- Material for the task:
--- Start ---

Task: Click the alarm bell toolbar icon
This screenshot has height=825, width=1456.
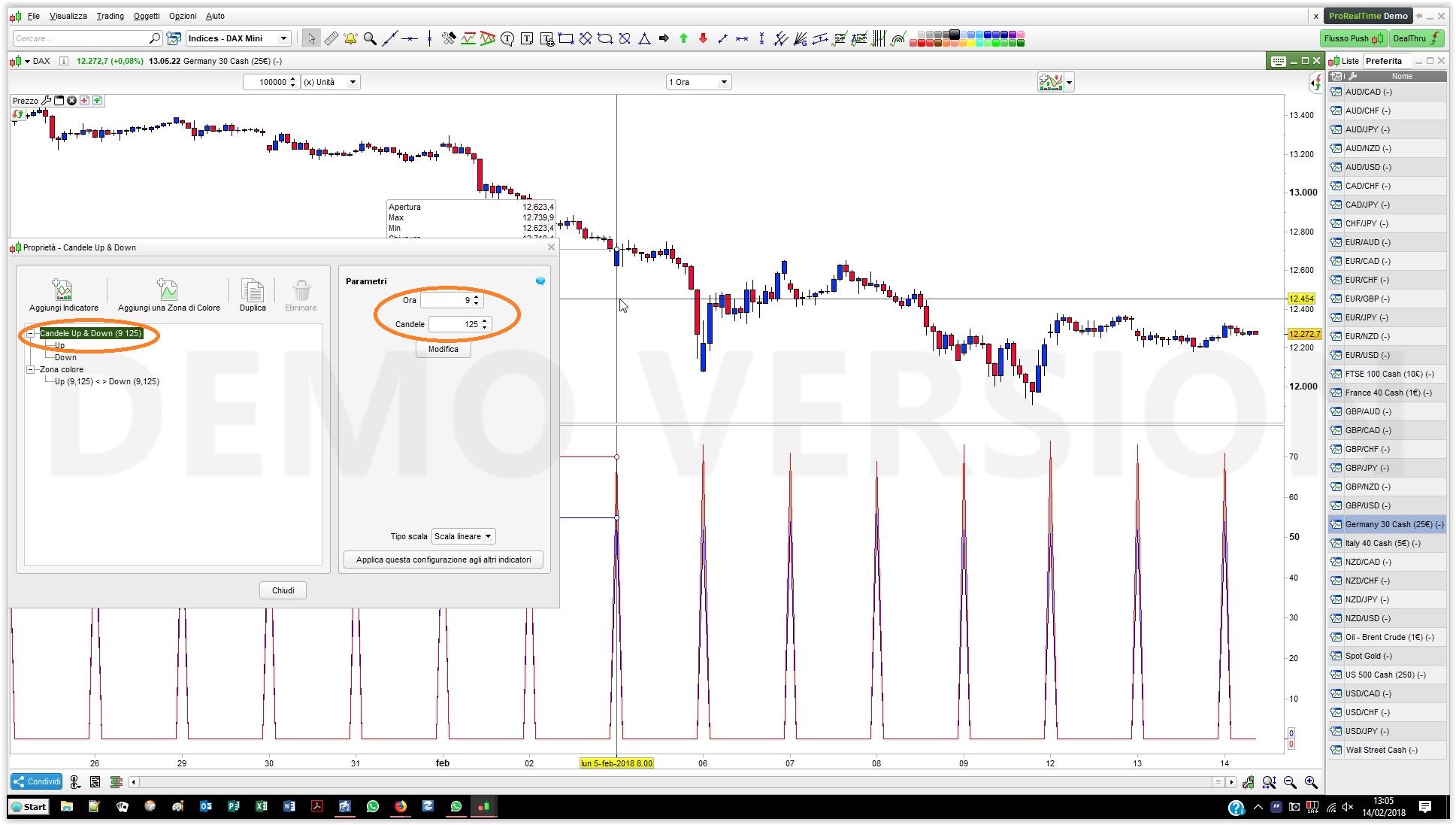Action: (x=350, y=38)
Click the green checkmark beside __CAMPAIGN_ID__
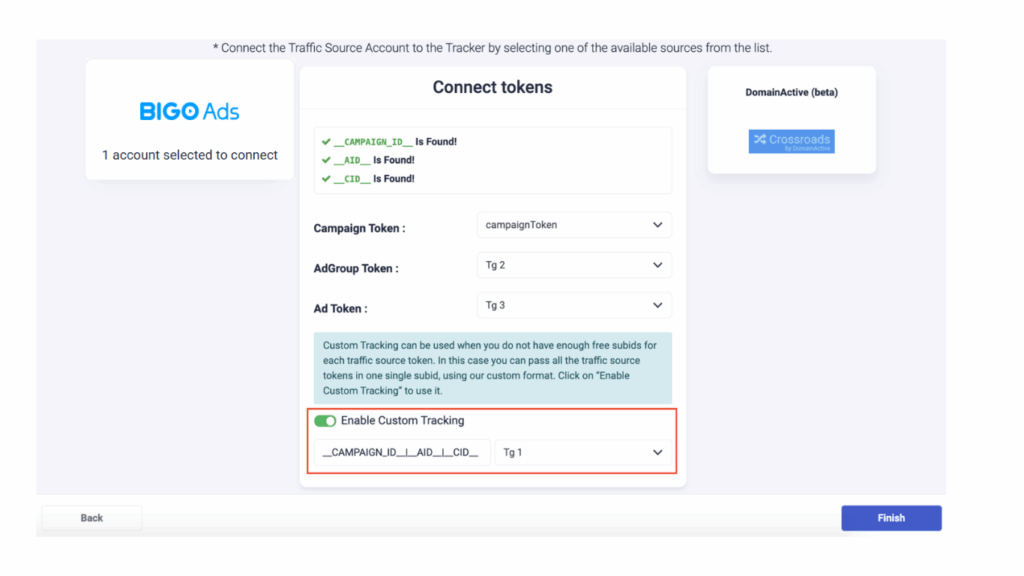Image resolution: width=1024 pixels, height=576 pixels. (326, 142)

--- End ---
--- Start ---

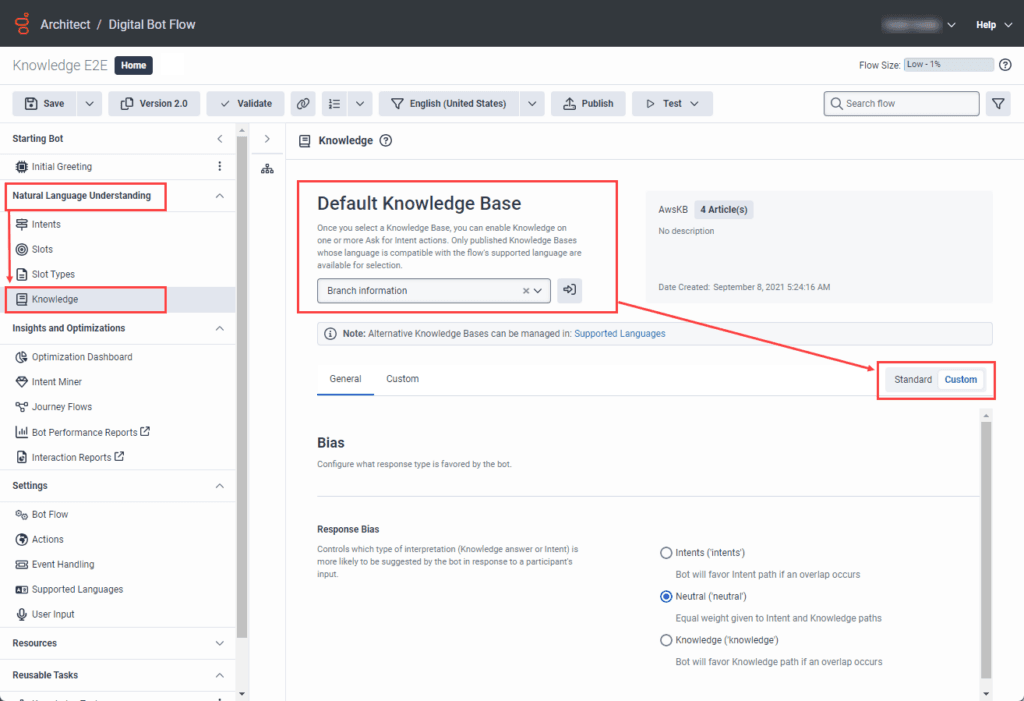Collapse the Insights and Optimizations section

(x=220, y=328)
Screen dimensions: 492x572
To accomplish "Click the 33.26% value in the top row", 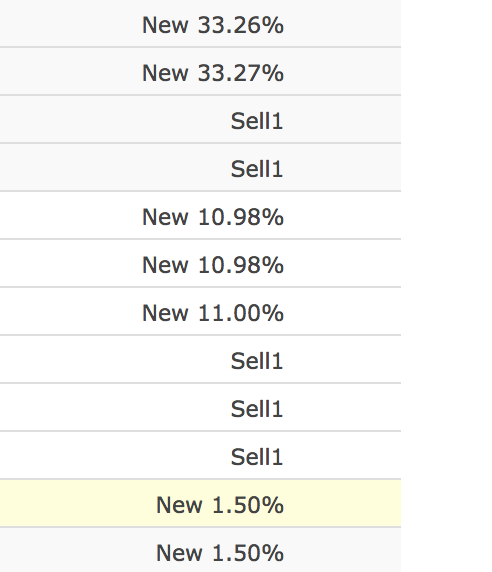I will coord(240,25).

--- End ---

- Work to be completed:
Convert the part of the data that opens with the line containing "Task: Click the alarm bell toolbar icon" and closes with the line containing "Image resolution: width=1024" into a Markdown table with the columns Number and Entry, one row per line, omitting blank lines and the pictures.

- Written solution:
| Number | Entry |
|---|---|
| 1 | Task: Click the alarm bell toolbar icon |
| 2 | This screenshot has height=825, width=1456. |
| 3 | Action: (x=350, y=38) |
| 4 | Click the green checkmark beside __CAMPAIGN_ID__ |
| 5 | Image resolution: width=1024 pixels, height=576 pixels. (326, 142) |